Por siglos, los blindajes personales han estado evolucionando pasando de ser pesadas armaduras a ligeros atuendos, en algunas ocasiones casi imperceptibles. La necesidad de este tipo de vestimenta se originó en el ámbito militar, que requiere una alta protección para su personal en el campo de batalla combinada con la mayor agilidad posible. Estos requerimientos han sido satisfechos de una manera bastante cómoda con la aparición de las fibras poliméricas, las cuales ofrecen una resistencia especifica muy superior a los materiales utilizados tradicionalmente.

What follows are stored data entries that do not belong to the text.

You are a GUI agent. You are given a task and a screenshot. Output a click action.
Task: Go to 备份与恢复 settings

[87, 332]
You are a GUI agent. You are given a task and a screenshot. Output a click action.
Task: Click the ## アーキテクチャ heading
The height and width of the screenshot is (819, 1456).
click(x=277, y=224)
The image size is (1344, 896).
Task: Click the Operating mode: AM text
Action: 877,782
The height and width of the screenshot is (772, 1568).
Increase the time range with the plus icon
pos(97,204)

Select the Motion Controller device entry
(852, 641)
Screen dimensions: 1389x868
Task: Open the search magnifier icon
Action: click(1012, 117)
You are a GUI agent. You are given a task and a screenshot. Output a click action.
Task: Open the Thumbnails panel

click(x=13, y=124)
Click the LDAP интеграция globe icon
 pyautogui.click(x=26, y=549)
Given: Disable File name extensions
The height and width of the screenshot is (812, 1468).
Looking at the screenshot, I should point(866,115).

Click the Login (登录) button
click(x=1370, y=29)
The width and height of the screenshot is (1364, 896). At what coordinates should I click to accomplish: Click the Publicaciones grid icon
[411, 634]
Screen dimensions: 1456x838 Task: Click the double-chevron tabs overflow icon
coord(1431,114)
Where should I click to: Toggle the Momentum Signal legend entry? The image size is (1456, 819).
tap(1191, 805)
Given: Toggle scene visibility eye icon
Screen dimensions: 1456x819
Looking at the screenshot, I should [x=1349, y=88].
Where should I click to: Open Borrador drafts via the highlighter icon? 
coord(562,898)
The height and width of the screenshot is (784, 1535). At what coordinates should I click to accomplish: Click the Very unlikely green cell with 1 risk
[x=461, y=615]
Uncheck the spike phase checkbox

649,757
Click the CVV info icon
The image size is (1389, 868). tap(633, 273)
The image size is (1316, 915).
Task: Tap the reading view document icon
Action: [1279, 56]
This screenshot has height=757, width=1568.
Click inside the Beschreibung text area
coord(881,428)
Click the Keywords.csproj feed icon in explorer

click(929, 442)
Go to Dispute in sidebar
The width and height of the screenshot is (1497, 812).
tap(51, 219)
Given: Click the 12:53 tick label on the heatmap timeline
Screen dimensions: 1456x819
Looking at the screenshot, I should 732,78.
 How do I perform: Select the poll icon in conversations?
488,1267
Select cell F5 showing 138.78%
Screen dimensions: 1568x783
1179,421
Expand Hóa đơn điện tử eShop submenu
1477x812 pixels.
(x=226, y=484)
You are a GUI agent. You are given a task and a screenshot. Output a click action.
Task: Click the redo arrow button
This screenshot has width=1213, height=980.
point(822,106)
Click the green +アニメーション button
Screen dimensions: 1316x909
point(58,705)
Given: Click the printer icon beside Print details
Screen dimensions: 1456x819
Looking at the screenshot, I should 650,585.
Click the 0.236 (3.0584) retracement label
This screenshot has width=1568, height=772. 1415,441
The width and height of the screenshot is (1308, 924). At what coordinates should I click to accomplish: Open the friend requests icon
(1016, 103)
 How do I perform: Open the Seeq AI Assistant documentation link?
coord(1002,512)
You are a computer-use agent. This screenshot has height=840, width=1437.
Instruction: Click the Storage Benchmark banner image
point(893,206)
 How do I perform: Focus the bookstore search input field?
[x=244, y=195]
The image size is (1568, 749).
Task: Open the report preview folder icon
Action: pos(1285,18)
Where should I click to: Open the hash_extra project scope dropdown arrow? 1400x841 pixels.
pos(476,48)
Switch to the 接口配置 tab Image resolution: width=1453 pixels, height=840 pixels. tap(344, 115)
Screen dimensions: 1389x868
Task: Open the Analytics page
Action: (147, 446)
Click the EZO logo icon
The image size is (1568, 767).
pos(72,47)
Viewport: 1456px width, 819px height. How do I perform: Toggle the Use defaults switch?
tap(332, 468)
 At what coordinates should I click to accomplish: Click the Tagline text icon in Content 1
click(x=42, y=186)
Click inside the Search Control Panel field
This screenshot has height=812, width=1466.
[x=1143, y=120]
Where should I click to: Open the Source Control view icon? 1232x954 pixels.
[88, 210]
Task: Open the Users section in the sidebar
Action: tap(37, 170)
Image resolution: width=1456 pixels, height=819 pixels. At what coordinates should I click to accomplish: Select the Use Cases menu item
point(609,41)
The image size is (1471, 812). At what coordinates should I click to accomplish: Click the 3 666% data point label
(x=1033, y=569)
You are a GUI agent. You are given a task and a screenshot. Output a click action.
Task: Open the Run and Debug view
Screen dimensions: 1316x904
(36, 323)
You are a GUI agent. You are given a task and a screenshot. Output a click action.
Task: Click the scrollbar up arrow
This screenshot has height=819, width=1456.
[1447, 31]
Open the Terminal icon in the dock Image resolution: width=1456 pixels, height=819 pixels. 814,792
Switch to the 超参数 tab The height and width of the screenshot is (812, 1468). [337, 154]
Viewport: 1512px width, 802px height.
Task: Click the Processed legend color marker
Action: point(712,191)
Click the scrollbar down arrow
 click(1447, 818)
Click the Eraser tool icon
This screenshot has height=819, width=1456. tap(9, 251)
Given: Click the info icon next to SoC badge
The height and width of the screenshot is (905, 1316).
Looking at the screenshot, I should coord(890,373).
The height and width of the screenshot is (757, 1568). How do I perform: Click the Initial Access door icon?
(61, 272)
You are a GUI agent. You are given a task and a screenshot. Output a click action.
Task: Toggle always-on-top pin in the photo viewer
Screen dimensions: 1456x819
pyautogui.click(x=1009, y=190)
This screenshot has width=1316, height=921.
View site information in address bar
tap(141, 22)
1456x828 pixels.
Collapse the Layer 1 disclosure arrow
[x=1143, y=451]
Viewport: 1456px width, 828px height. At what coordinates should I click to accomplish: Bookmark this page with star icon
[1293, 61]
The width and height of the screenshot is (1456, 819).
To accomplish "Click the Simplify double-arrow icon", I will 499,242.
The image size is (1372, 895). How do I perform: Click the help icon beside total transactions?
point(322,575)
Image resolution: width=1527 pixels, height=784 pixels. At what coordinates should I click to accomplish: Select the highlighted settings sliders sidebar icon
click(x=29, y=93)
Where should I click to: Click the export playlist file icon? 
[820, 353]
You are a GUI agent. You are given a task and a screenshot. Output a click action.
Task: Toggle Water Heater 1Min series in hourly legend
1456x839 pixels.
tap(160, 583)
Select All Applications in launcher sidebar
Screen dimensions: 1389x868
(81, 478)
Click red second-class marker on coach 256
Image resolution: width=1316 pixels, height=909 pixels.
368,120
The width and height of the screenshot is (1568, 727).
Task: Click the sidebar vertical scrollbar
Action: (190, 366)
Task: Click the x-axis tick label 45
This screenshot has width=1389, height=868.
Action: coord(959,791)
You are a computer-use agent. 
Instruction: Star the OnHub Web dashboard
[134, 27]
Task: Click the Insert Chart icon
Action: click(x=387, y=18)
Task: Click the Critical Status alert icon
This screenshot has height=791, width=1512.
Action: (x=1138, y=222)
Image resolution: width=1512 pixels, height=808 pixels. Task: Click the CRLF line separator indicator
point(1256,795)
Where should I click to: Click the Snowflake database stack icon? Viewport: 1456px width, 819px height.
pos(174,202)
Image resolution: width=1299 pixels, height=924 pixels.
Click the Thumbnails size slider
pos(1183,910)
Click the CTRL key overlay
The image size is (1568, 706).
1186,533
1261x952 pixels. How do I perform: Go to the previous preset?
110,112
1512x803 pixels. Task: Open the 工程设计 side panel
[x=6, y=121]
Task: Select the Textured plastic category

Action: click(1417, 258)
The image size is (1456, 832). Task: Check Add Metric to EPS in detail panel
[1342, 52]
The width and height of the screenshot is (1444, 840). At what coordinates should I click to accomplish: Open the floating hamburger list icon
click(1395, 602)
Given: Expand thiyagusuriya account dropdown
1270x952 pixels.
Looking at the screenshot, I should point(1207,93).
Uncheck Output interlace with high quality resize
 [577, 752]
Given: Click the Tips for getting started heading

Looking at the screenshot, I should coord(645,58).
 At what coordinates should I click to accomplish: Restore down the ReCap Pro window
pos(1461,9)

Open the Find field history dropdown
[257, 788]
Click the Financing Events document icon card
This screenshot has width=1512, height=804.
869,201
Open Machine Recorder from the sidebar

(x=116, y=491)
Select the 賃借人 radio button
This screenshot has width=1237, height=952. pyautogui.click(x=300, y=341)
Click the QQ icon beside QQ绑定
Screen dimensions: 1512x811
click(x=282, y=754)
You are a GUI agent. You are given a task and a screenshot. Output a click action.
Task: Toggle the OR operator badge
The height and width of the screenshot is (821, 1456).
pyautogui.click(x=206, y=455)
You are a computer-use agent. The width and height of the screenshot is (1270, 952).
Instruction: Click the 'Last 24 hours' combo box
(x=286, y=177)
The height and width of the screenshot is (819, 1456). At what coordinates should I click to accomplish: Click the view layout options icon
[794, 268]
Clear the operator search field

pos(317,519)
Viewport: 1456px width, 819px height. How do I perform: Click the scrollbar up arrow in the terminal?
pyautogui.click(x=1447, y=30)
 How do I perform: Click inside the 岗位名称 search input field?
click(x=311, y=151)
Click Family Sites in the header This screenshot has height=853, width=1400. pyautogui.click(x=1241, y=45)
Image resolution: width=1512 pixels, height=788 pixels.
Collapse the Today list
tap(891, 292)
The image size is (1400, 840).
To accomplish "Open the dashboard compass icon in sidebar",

Los primeros blindajes personales de fibras poliméricas fueron construidos durante la segunda guerra mundial a partir de fibras de nylon o de fibras de vidrio clase E embebidas en una matriz de etil celulosa, esto marcó la introducción de materiales compuestos de matriz polimérica en este ámbito y contribuyó al desarrollo de aeronaves que requerían el menor peso posible en su fuselaje y la mayor resistencia balística. En la actualidad las fibras más utilizadas para blindajes son las de aramida y las de polietileno de ultra alto peso molecular (UHMWPE).
Los blindajes de fibras poliméricas altamente flexibles basan su resistencia balística en un mecanismo de absorción de energía en el que la carga impactada es transferida a una red de fibras (tejido) que están en contacto con el proyectil, ocasionando que la resistencia a la penetración este altamente relacionada a parámetros exclusivos del tejido, por lo tanto, la resistencia balística depende en gran parte de la interacción entre los nodos del tejido. Esto hace necesario recubrir las fibras de tal manera que las aísle de la humedad, la cual pudiera afectar la resistencia balística del tejido, ya sea degradando las fibras, lubricándolas en exceso y/o permitiendo la apertura de los hilos con mayor facilidad al contacto con el proyectil.
La fricción entre nodos de un blindaje promueve una mejor transferencia de cargas entre mechas de fibras ya que restringe su movilidad; esta es a su vez incrementa por la matriz polimérica, lo que le confiere a un material compuesto el grado de blindaje (armor-grade composite). La restricción de movimiento de las fibras incrementa la interacción entre ellas y genera otros mecanismos de falla (delaminación interlaminar e intralaminar) que contribuyen al proceso de absorción de energía, sin embargo, el grado de restricción de movimiento no debe ser tan alto que genere fragilidad. La Figura 1.20 muestra la diferencia entre un blindaje con y sin matriz polimérica, claramente se nota que la matriz limita el movimiento de las fibras, ocasionando que muchas más interactúen entre ellas en un evento de impacto.
Figura 1.20. Muestra de aramida impactada a distintas velocidades, a) Sin matriz polimérica, b) con matriz de polipropileno.
Los materiales compuestos de grado blindaje presentan varias desventajas, como la sensibilidad de su resistencia a los procedimientos de manufactura, el alto costo sus procesos de producción, la sensibilidad y dificultad para localizar daños generados a bajo impacto, y la desventaja más importante es su dificultad para modelar su comportamiento mecánico debido al gran número de parámetros involucrados derivados del gran número de mecanismos de falla que intervienen en el proceso de absorción de energía en un evento balístico, así como a la naturaleza viscoelástica de los materiales poliméricos que los hace altamente dependientes de la velocidad de impacto.